Näher geht's nimmer: Pixel am Ende der Sackgasse. (Aus Günther Selichars "Cul-de-Sac"-Serie, Ink-jet-Direktdruck auf Acrylglas / 90,7 x 121 cm, Edition: 1. 2019-22.)
- © Günther Selichar, Bildrecht, Wien 2022Und dieses Wahnsinnsblau am Ende der Sackgasse (oder das unglaublich saftige, frühlingsfrische Grün) ist sowieso nicht reproduzierbar. Sackgasse? Ja. Weil es in die Richtung anscheinend nimmer weitergeht. Weil der Selichar, der immer tiefer in den Kosmos der Pixel eingedrungen ist wie Alice ins Wunderland, mit seiner neuen Werkreihe "Cul-de-Sac" (auf Französisch ist die "Sackgasse" gleich viel weniger prosaisch) an die Grenzen der Physik gestoßen ist. Nicht der ganzen Physik, aber immerhin der Optik. Oder seines visuellen Konzepts. Aus der Pixelgeometrie unterschiedlicher Monitore hat er je ein Rot-Gelb-Blau-Trio herausgelöst, das Detail extrem aufgeblasen. Die pittoresken Kleckse eines LCD-Screens haben direkt was von malerischen Gesten. Kein Wunder, ist LCD doch die Abkürzung für "Liquid Cristal Display". (Liquid: flüssig.)

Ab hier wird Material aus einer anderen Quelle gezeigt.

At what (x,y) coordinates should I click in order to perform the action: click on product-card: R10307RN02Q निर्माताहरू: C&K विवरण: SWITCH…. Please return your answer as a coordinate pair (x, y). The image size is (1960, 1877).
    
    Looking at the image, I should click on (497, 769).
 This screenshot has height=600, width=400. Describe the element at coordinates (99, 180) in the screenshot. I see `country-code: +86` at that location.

Fast schon eine psychedelische Hinterglasmalerei, zumal diese euphorischen Farben auf die Rückseite der Acrylglasplatte gedruckt worden sind. Analog, wohlgemerkt. Mittels subtraktiver Farbmischung. Der Vierfarbendruck ahmt mit Cyan, Magenta, Yellow und "Key" (Schwarz) den RGB-Farbraum des Bildschirms nach, und dann nimmt das menschliche Auge diese Imitation (oder Simulation) mit seinen drei Zapfentypen wahr (mit den Blau-, Grün- und Rot-Rezeptoren – he: RGB!). "Es is a Spiel über die Bande, das hochkompliziert is", resümiert der Künstler.
Da versteht sich offenbar einer darauf, Konzept in Sinnlichkeit und pragmatische Ideen in ästhetische Kunst zu verwandeln. Und Perfektionismus muss einem nicht peinlich sein.